BSPED2024 Poster Presentations Diabetes 4 (8 abstracts)
1Cardiff University, School of Medicine, Cardiff, United Kingdom; 2Noahs Ark Childrens Hospital for Wales, Cardiff, United Kingdom
Introduction: Diabetic Ketoacidosis (DKA) is a potentially life-threatening complication of type 1 diabetes mellitus (T1DM) in children and young people (CYP). A 5th edition Integrated Care Pathway (ICP) for the management of DKA was published in 2022 in Wales based on updated guidance from BSPED, NICE, and the UK resuscitation council.
Objective: To audit the management of DKA in CYP at Noahs Ark Childrens Hospital for Wales following the introduction of the 5th edition ICP, and compare to management using the 4th edition ICP, to determine areas of change and potential improvement.

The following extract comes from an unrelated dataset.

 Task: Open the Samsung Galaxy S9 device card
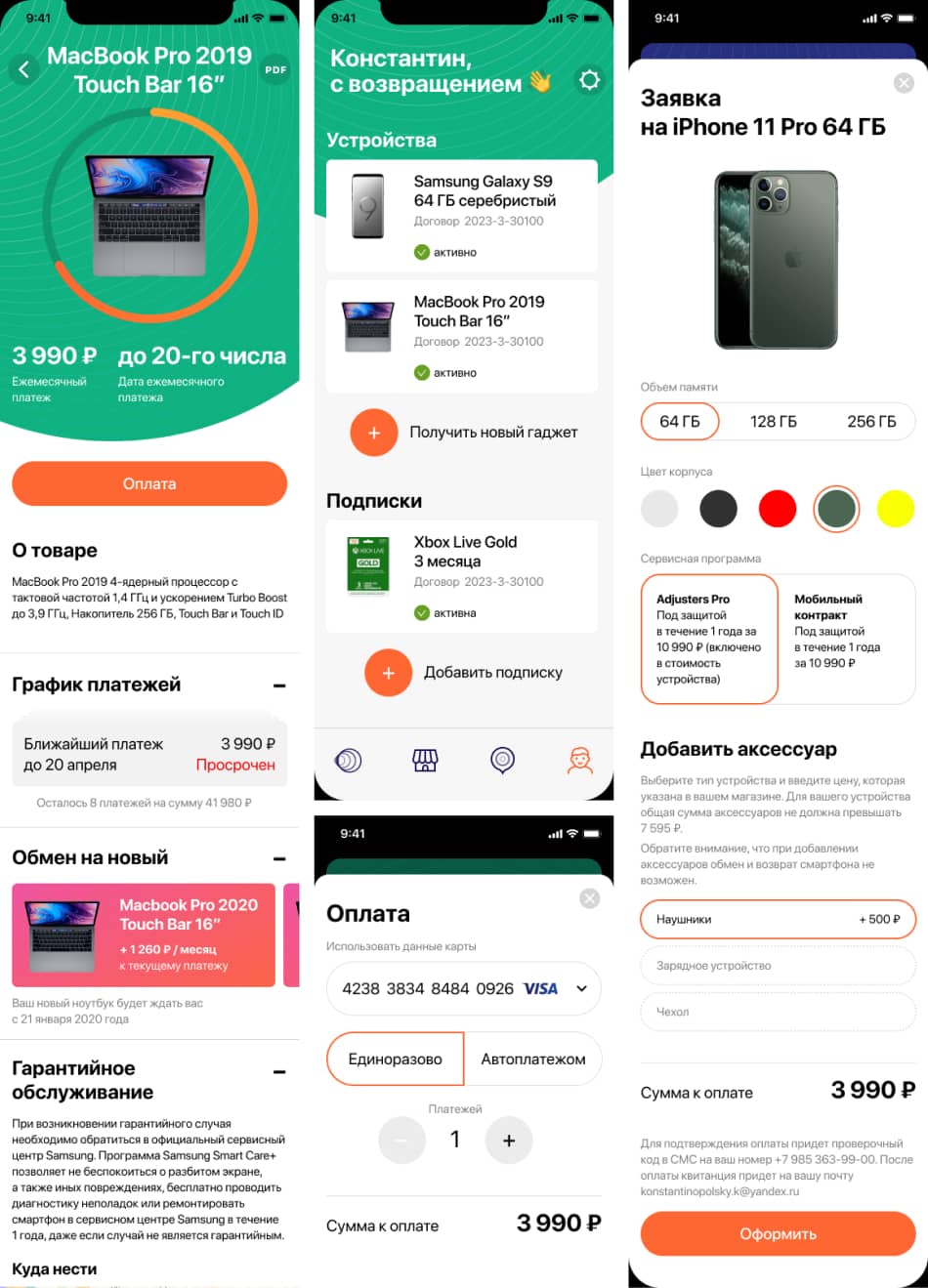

Methods: Retrospective case note review of CYP admitted in DKA, managed on current guidance between 01/04/2022 and 31/03/2024 and compared with the previous audit based on interim guidelines between 01/04/2020 and 31/03/2022.
Results: In the current audit, 21 episodes occurred in 20 CYP (13 male). The median age was 12 years (range 8 months to 15 years). All patients were appropriately diagnosed and 7 CYP presented in severe DKA, 5 moderate DKA and 9 mild DKA. This data was consistent with the previous audit. However, there has been an increase in presentations from CYP with an established diagnosis, 38% (8/21) vs 15% (3/20). In both audits, all had appropriate fluid boluses and maintenance intravenous fluids prescribed. In the current audit, initiation of fluids was delayed in 52% (11/21) episodes compared to 35% (7/20) previously and intravenous insulin was delayed in 67% (14/21) episodes compared to 50% (10/20). Hypokalaemia was noted in 48% (10/21) of episodes and hypoglycaemia was noted in 24% (5/21) whilst on the pathway, consistent with the previous audit.
Conclusion: The updated ICP was generally followed accurately, and all patients were diagnosed appropriately with no adverse outcomes identified. The commencement of intravenous fluids and insulin was delayed on over half of the patients, an increase from the previous audit. Additionally, half of CYP experienced hypokalaemia which needs to be compared with other centres and closely monitored. The increase in number of established CYP presenting in DKA is being reviewed and staff education is planned to improve the timeliness of DKA management.